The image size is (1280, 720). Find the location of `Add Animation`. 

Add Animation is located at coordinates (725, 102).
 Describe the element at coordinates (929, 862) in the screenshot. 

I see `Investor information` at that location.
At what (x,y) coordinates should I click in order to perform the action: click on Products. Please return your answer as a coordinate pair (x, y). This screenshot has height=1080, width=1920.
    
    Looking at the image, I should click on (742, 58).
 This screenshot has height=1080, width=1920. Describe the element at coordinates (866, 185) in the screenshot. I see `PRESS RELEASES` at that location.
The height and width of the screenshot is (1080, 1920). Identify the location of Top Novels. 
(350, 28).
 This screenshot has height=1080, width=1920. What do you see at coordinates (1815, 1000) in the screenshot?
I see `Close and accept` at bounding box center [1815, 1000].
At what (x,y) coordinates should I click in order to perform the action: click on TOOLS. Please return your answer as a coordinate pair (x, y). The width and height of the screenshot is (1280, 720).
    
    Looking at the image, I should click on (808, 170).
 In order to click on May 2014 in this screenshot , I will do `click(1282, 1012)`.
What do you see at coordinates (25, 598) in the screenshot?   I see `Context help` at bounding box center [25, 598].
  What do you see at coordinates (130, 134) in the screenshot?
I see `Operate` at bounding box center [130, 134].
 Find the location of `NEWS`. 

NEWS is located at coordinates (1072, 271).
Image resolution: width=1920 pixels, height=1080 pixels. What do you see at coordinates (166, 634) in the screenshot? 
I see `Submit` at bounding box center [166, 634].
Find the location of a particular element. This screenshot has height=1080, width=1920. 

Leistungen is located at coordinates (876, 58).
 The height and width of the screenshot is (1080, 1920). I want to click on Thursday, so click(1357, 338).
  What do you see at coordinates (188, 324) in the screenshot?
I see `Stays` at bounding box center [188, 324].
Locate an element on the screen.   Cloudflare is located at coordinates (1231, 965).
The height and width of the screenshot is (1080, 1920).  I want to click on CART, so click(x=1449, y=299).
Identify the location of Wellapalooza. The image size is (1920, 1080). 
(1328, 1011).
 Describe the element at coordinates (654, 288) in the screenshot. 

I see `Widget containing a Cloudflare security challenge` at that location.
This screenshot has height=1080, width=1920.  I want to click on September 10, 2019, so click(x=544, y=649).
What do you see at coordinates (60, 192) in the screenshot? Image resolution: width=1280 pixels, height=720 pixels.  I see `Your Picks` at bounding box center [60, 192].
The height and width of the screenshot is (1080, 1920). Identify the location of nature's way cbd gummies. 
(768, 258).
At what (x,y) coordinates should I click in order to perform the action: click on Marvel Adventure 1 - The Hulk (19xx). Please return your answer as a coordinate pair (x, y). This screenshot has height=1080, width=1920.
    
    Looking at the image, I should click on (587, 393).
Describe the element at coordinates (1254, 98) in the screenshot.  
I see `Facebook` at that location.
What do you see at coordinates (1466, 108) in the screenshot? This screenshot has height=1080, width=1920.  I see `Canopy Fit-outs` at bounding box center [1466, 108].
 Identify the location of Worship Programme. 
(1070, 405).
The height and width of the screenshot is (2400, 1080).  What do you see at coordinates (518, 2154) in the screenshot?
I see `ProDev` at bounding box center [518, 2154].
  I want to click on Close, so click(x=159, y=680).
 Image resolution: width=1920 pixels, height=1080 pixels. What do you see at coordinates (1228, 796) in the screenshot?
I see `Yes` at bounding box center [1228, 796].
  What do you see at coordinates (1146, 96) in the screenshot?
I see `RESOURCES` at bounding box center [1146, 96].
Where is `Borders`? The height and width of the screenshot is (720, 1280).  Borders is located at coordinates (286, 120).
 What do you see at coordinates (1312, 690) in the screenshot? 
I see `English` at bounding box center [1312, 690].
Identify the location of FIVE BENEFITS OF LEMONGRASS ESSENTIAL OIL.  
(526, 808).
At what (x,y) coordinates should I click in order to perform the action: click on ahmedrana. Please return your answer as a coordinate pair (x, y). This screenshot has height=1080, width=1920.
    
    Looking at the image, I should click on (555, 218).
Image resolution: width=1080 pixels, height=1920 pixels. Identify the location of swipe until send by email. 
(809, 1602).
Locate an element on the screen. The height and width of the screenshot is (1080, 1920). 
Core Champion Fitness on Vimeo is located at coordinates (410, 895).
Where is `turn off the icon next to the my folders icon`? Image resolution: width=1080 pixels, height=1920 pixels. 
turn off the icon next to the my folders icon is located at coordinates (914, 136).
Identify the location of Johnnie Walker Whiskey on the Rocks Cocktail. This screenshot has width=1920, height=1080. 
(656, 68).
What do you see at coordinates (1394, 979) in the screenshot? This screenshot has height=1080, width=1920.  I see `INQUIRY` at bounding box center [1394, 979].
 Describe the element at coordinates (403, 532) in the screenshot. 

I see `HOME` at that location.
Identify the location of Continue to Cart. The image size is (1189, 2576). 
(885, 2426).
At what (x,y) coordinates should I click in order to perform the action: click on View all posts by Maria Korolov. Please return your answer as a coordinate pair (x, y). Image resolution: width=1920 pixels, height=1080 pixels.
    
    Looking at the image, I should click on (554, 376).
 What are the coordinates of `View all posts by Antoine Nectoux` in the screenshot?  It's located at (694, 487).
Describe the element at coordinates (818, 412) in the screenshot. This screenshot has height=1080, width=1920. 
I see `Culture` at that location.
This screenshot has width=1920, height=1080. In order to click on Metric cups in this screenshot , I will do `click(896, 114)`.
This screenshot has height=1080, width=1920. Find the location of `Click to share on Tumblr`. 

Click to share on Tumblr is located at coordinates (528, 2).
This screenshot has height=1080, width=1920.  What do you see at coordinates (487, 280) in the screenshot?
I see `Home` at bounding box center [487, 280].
■ ■ ■ ■ ■
Objective — Quote the entries above word for word, beginning with the line that contains "What do you see at coordinates (1466, 108)" and ending with the line that contains "center [1146, 96].". Include both of those lines.

The solution —
What do you see at coordinates (1466, 108) in the screenshot? This screenshot has height=1080, width=1920.  I see `Canopy Fit-outs` at bounding box center [1466, 108].
 Identify the location of Worship Programme. 
(1070, 405).
The height and width of the screenshot is (2400, 1080).  What do you see at coordinates (518, 2154) in the screenshot?
I see `ProDev` at bounding box center [518, 2154].
  I want to click on Close, so click(x=159, y=680).
 Image resolution: width=1920 pixels, height=1080 pixels. What do you see at coordinates (1228, 796) in the screenshot?
I see `Yes` at bounding box center [1228, 796].
  What do you see at coordinates (1146, 96) in the screenshot?
I see `RESOURCES` at bounding box center [1146, 96].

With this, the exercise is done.